LE QUOTIDIEN DU MÉDECIN : Une grève très dure vient de se terminer à l'hôpital Pinel. Quel est votre sentiment ?
Dr VALÉRIE YON : J'exerce depuis 20 ans à Pinel, c'est la première fois que je vois un tel mouvement ! La grève a permis des avancées. Deux jeunes praticiens hospitaliers nous ont rejoints en novembre et un troisième médecin devrait arriver en mai. Trois praticiens attachés contractuels ont été recrutés. C'est bien, même s'il reste entre 25 et 30 % de postes vacants en psychiatrie adulte. Nous avons obtenu 20 places supplémentaires dans la maison d’accueil spécialisée existante. Nous menons également une réflexion constructive avec le conseil départemental sur la création de structures d'aval médicosociales à visée psychiatrique, sur le modèle des foyers d'accueil médicalisés, qui pourraient compenser la fermeture de lits à l'hôpital. Je rappelle que nous avons perdu quatre services en quatre ans ! La psychiatrie doit se penser au niveau du territoire et non de l'hôpital.

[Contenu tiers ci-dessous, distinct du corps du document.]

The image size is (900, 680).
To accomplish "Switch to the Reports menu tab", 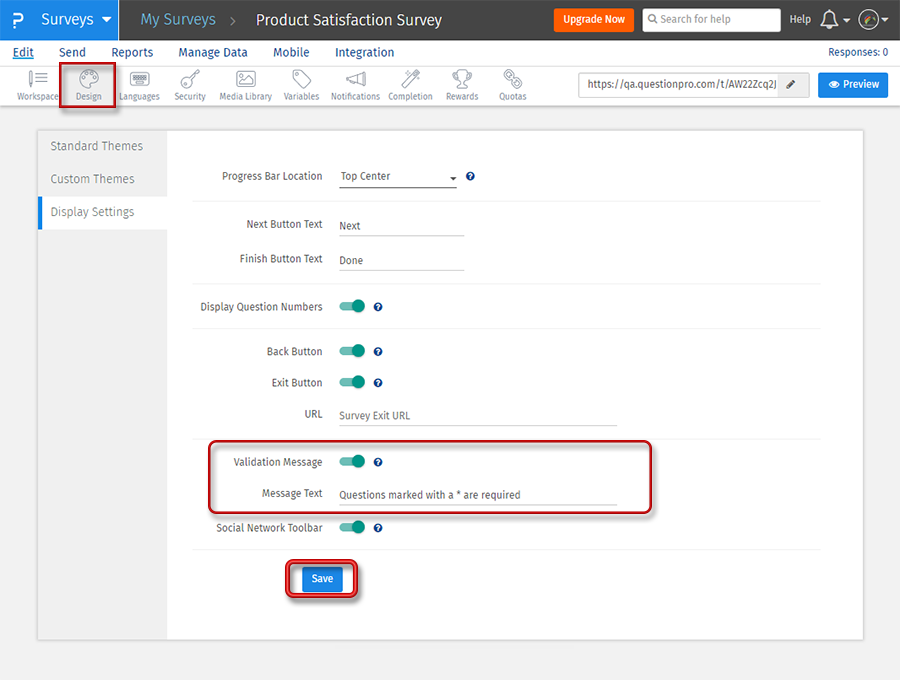I will point(132,52).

Enfin, nous avons obtenu 20 postes paramédicaux supplémentaires – en plus des dix proposés en août 2018 – et la titularisation de postes contractuels.

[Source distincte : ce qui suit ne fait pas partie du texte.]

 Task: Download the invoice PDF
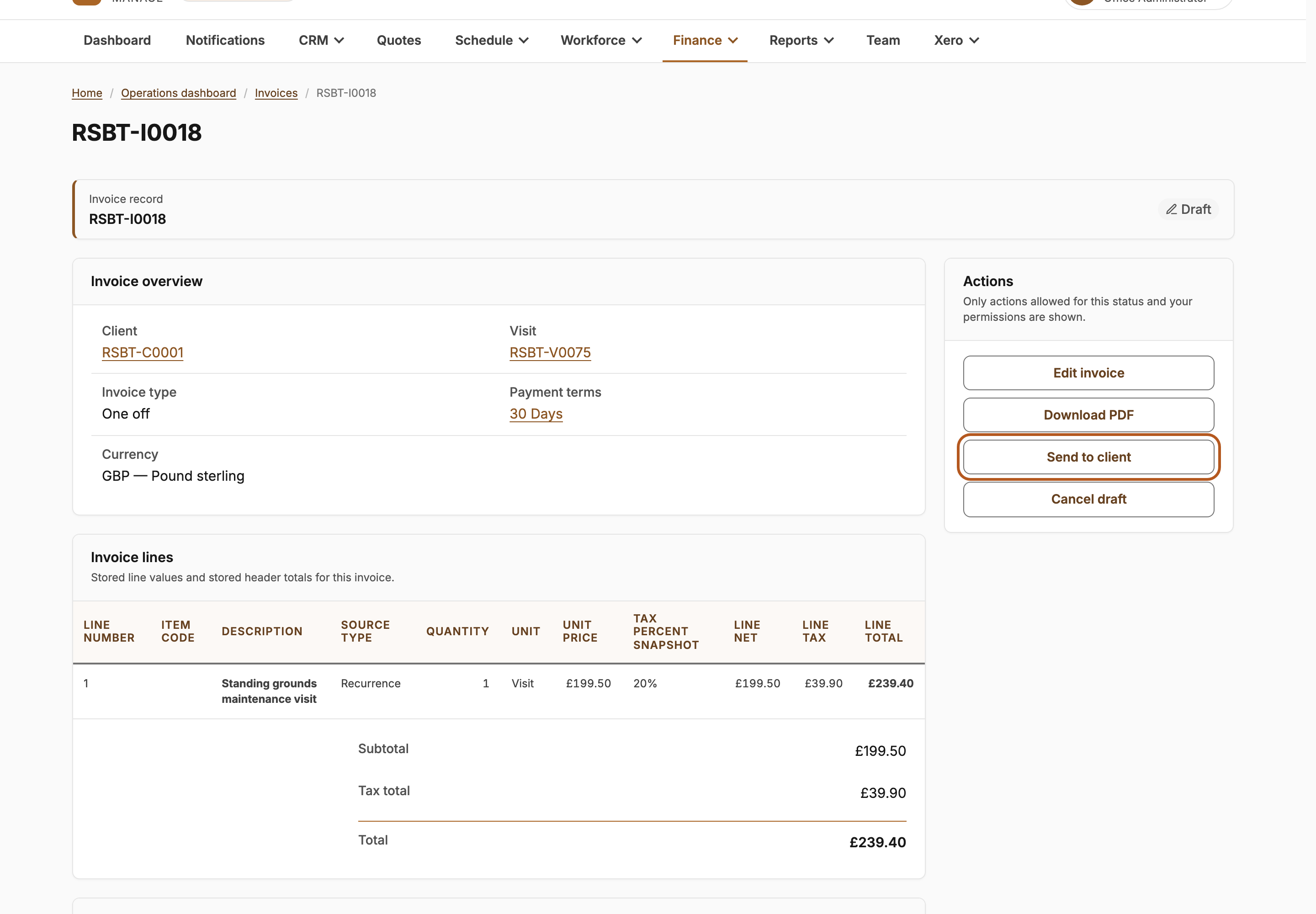point(1088,415)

L'hôpital Pinel est-il le symbole de la crise que traverse la psychiatrie ?
Partout, des voix s'élèvent pour réclamer des moyens pour la psychiatrie de demain, et pas d'après-demain ! Je ne crois pas à la solution miracle unique car les crispations sont différentes d'un territoire à un autre. La prise en charge d'un patient est hétérogène entre un centre hospitalier spécialisé comme Pinel et le service psychiatrique d'un hôpital ou d'un CHU. En ruralité et en ville, l'accès aux soins n'est pas le même. Une chose est sûre : la pénurie médicale et le manque de moyens sont les deux points communs de la crise de la psychiatrie.
Existe-t-il une solution pour éradiquer la pénurie médicale ?
À Pinel, nous avons opté pour une réorganisation interne. Nous avons développé des équipes mobiles spécialisées tournées vers les foyers de vie, les EHPAD, qui contribuent à la « bascule » ambulatoire. On ne pouvait que se réorganiser en ce sens après la fermeture de nos services et de nos lits. C'est une solution pour améliorer l'accès aux soins, pour créer de l'alternance à l'hospitalisation complète et pour que le retour à domicile du patient soit facilité mais ça ne résout pas la pénurie médicale. Notre situation reste fragile. Et c'est une charge de travail supplémentaire pour nous.
Agnès Buzyn a débloqué, fin 2018, 50 millions d'euros pour la psychiatrie. Suffisant ?
Il faudrait connaître le fléchage de cette enveloppe. C'est d'ailleurs l'un des enjeux du secteur. Il n'est pas toujours facile d'avoir une vision transparente sur les financements alloués à la psychiatrie – en dehors des établissements spécialisés. C'est pourquoi nombre de confrères réclament une sanctuarisation budgétaire.
Par ailleurs, l'argent ne résout pas la pénurie médicale. Les postes existent, nous manquons surtout d'humains. C'est pourquoi il faut parler des initiatives locales, remonter aux oreilles des jeunes médecins l'intérêt à travailler en psychiatrie, ouvrir des espaces pour leurs idées innovantes. C'est ainsi que nous serons attractifs.